Engineering and Compute
- Runtime 2.0 (preview) — described by Microsoft as the most significant compute upgrade since Fabric reached general availability. Purpose-built for large-scale data computation.
- Spark 4.0 shipped in Experimental Public Preview (a lower maturity tier than standard preview, not recommended for production workloads).
- Materialized Lake Views introduced as part of the broader compute refresh.
- Workload management features for the Fabric admin portal, including a Manage Workloads tab with centralized workload visibility and tenant assignment controls.
- Branched workspaces and selective branch-out for Git integration, improving the developer experience for feature-based workflows.
Power BI and The Semantic Layer
- Direct Lake on OneLake general availability, with native security enforcement, cross-item modeling, and import-class performance without data movement or refresh.
- Translytical Task Flows GA — enables write-back actions from Power BI reports.
- Maps GA, adding native geospatial analytics.
- Semantic model AI capabilities expanding the role of semantic models as agent grounding.
SQL Server and SQLCon-specific Announcements
The SQL Server message was deliberately additive — modernization without disruption.
- SQL Server 2025 “Expose to Fabric” — zero-copy exposure of SQL Server data to OneLake.
- DiskANN public preview in SQL Server 2025 for vector search.
- SSMS 25 with GitHub CI/CD integration.
- SQL MCP server for AI agent access to SQL data.
- Azure SQL Database savings plans offering up to 35% savings versus pay-as-you-go pricing, depending on commitment.
Migration Tooling
- Fabric migration assistant for Azure Data Factory and Synapse Analytics moves existing pipelines, Spark pools, and notebooks into Fabric, supporting incremental modernization.
- Migration assistant for SQL databases handles schema import via DACPAC, AI-assisted compatibility issue resolution, and guided assessment workflows.
Strategic Partnerships
- NVIDIA partnership.

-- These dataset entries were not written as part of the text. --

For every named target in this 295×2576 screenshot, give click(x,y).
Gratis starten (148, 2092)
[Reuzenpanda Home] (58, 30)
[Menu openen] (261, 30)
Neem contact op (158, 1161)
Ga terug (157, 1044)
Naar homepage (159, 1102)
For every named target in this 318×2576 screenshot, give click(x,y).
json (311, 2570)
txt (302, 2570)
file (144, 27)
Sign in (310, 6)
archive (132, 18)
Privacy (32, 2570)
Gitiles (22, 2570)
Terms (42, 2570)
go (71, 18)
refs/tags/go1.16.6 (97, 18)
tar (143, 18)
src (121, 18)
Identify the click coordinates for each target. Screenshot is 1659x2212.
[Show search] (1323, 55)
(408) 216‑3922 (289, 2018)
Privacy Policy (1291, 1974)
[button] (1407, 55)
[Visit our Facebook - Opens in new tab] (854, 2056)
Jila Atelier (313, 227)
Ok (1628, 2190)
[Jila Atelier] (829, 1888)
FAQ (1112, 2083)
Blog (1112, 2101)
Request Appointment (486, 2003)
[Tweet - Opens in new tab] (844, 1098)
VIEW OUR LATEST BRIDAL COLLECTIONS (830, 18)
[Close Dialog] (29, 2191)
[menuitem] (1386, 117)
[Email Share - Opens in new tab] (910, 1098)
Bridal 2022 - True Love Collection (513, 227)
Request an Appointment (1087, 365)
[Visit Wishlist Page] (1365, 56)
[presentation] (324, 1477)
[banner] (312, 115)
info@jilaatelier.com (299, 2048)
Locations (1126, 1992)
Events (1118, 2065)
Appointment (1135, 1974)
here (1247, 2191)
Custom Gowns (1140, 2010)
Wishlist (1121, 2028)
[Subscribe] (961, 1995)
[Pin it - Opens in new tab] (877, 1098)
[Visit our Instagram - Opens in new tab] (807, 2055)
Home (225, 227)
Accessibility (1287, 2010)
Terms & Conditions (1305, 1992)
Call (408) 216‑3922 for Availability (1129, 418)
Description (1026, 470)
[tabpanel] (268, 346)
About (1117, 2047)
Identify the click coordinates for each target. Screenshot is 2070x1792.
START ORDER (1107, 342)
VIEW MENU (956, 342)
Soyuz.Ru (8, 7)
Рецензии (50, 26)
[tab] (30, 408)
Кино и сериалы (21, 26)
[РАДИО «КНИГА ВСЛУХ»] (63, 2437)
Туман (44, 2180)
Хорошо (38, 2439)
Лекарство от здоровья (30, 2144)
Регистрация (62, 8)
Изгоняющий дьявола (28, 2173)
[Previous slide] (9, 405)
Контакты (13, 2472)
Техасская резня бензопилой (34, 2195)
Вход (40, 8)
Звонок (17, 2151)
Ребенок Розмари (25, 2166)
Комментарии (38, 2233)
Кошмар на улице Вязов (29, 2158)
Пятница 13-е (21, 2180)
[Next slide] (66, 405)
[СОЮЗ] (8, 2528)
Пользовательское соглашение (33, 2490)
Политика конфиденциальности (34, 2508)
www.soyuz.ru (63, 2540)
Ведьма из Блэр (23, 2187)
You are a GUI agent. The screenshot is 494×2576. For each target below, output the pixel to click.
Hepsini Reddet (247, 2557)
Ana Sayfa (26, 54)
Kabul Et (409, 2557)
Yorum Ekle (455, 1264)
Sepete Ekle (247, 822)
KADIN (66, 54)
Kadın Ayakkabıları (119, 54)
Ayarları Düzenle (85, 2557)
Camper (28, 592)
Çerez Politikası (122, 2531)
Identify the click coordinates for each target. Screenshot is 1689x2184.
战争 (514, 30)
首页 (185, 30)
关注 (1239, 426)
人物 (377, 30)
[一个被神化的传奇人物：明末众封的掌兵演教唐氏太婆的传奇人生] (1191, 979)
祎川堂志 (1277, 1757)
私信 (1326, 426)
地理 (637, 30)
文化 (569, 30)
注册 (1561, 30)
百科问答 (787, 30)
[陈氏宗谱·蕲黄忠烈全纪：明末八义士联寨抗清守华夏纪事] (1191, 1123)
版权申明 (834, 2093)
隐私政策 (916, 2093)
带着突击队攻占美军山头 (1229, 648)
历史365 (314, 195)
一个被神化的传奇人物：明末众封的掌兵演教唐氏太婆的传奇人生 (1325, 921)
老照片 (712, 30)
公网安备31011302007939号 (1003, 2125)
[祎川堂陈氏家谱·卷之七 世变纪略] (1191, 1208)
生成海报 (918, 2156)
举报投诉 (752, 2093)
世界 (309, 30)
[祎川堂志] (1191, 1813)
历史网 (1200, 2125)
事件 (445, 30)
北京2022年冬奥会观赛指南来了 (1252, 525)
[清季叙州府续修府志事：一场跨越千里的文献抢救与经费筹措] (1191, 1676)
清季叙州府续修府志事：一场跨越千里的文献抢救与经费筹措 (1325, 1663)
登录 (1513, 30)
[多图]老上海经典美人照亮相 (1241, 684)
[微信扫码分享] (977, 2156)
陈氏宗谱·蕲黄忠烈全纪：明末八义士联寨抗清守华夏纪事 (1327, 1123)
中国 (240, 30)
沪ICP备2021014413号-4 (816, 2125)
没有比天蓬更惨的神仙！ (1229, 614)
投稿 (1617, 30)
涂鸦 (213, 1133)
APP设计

Real-Time Intelligence and Fabric IQ are being integrated with NVIDIA Omniverse libraries to enable Physical AI scenarios — intelligent digital twins, predictive maintenance, autonomous logistics, and energy optimization.
Practical Implications
For organizations running Microsoft data platforms, the key planning considerations coming out of the event:
- Semantic foundations matter more than ever. Fabric IQ ontologies are powerful, but they require consistent underlying schemas to be useful. Organizations with fragmented semantic models will need to invest in foundational data modeling work before realizing the full benefit of agent-grounded AI.
- The mirroring expansion changes ingestion economics. Direct mirroring with CDC support from SAP, Oracle, and other enterprise sources reduces the case for custom ETL pipelines for many bronze-layer scenarios.
- Database Hub does not require consolidation. Organizations with mixed database estates can adopt the unified management plane without migrating off existing platforms.
- Migration paths are real, but timelines are typically 6–12 months out. Partner observations from the event consistently noted that organizations are planning rather than executing immediate moves, particularly from on-premises SQL Server.
- Operations agents introduce a new class of automation. They are distinct from data agents in that they take autonomous action on real-time signals. Governance and approval workflows around agent-initiated actions warrant early planning.
What’s next
The next FabCon + SQLCon Europe event takes place September 28 – October 1, 2026 in Barcelona, Spain, with a dedicated SQL track. The next North American FabCon + SQLCon is scheduled for Spring 2027.